Next, the State, relying upon State v. Kasabucki, 52 N.J. 110 (1968), asserts that the instant affidavit should be examined in a "common sense way without a grudging or negative attitude" and is not to be viewed with a "hypertechnical eye." However, the situation present in the instant matter is not comparable to that present in Kasabucki. That case dealt with the interpretation to be given to facts that were set forth in an affidavit. It did not concern itself with a supporting affidavit which omitted essential facts.
Finally, the State asserts that the federal magistrate could rely upon information apart from that contained in the affidavit in determining whether probable cause exists. It points to the testimony at the suppression hearing of the assistant attorney in charge of the federal strike force. He testified that on January 18, 1973 he and the agent who executed the present affidavit went before the same federal magistrate to apply for a search warrant involving another individual suspected of committing the same offense. The attorney stated that at that time he told the magistrate that to his knowledge no firearms were manufactured in this State,
so that any weapons found in the search would of necessity have had to travel in interstate commerce. He admitted, however, that no such conversation occurred at the time when the instant warrant was obtained.

Collected data
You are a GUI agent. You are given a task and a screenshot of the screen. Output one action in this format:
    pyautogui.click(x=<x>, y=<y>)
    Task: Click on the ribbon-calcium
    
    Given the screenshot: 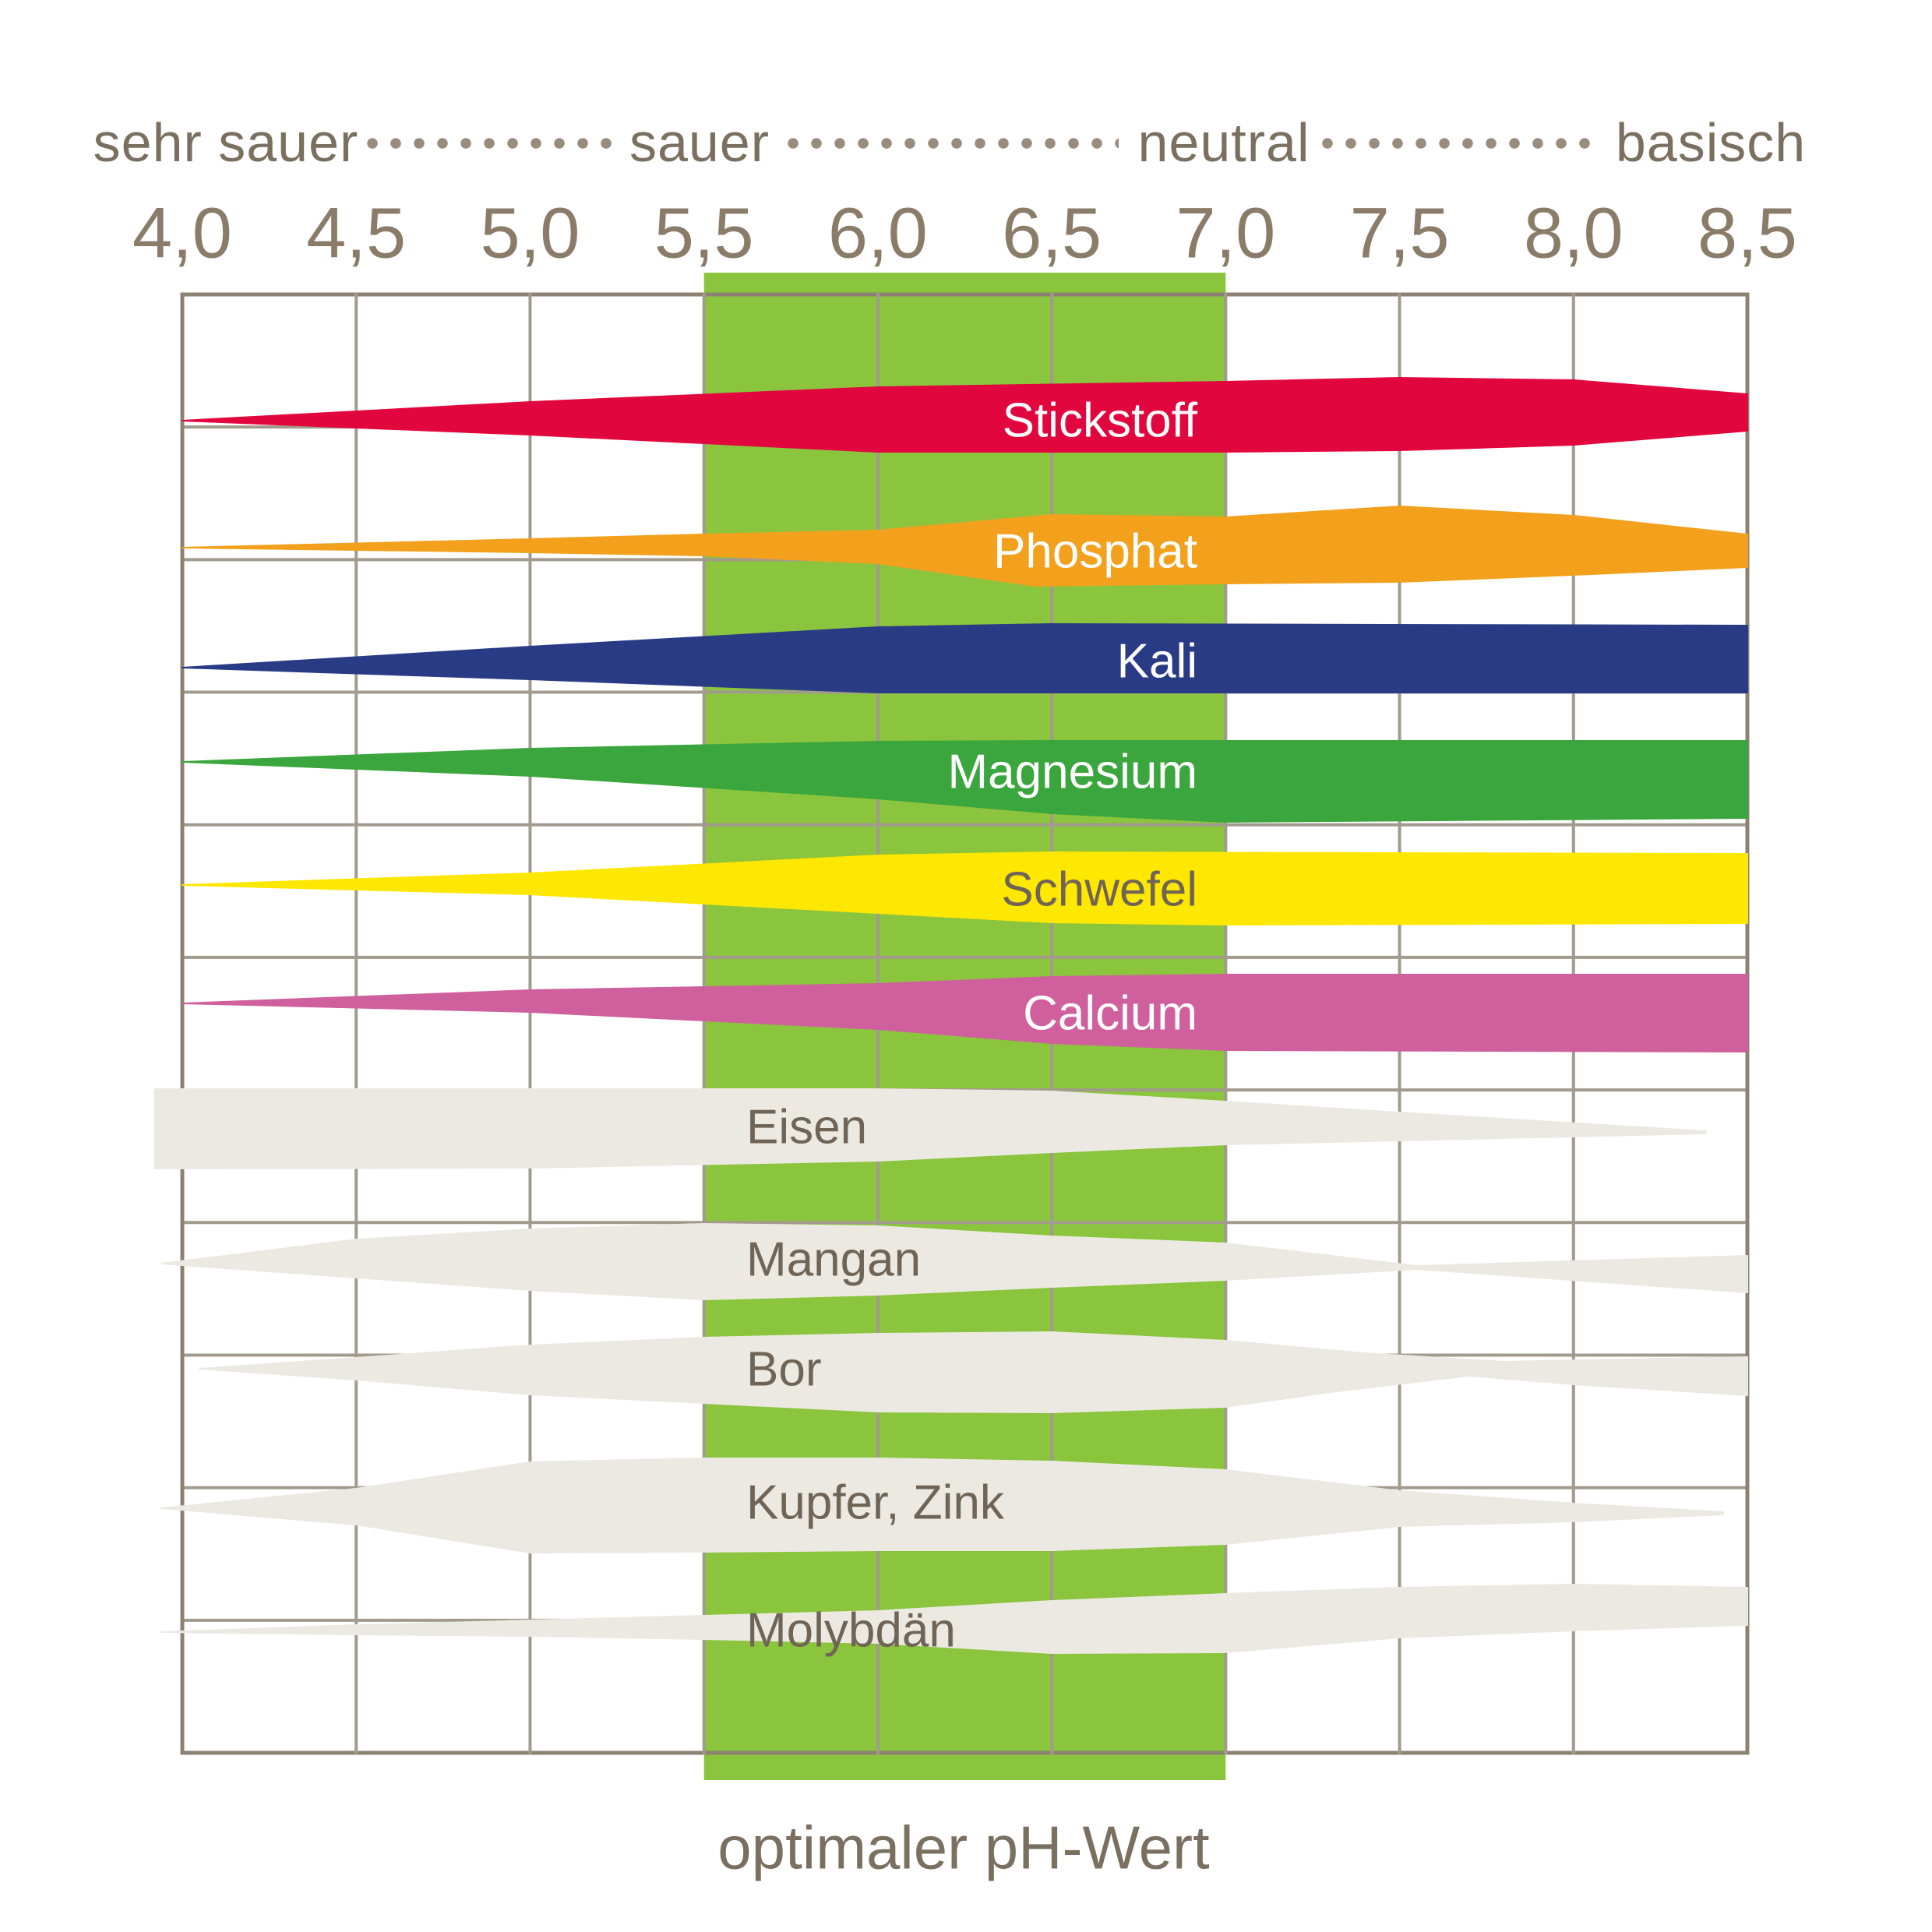 What is the action you would take?
    pyautogui.click(x=965, y=1013)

Work instructions:
From the passage on the search warrant affidavit, copy word for word the part that starts at the words "Finally, the State" and ends after the words "warrant was obtained.".

Answer to this exercise:
Finally, the State asserts that the federal magistrate could rely upon information apart from that contained in the affidavit in determining whether probable cause exists. It points to the testimony at the suppression hearing of the assistant attorney in charge of the federal strike force. He testified that on January 18, 1973 he and the agent who executed the present affidavit went before the same federal magistrate to apply for a search warrant involving another individual suspected of committing the same offense. The attorney stated that at that time he told the magistrate that to his knowledge no firearms were manufactured in this State,
so that any weapons found in the search would of necessity have had to travel in interstate commerce. He admitted, however, that no such conversation occurred at the time when the instant warrant was obtained.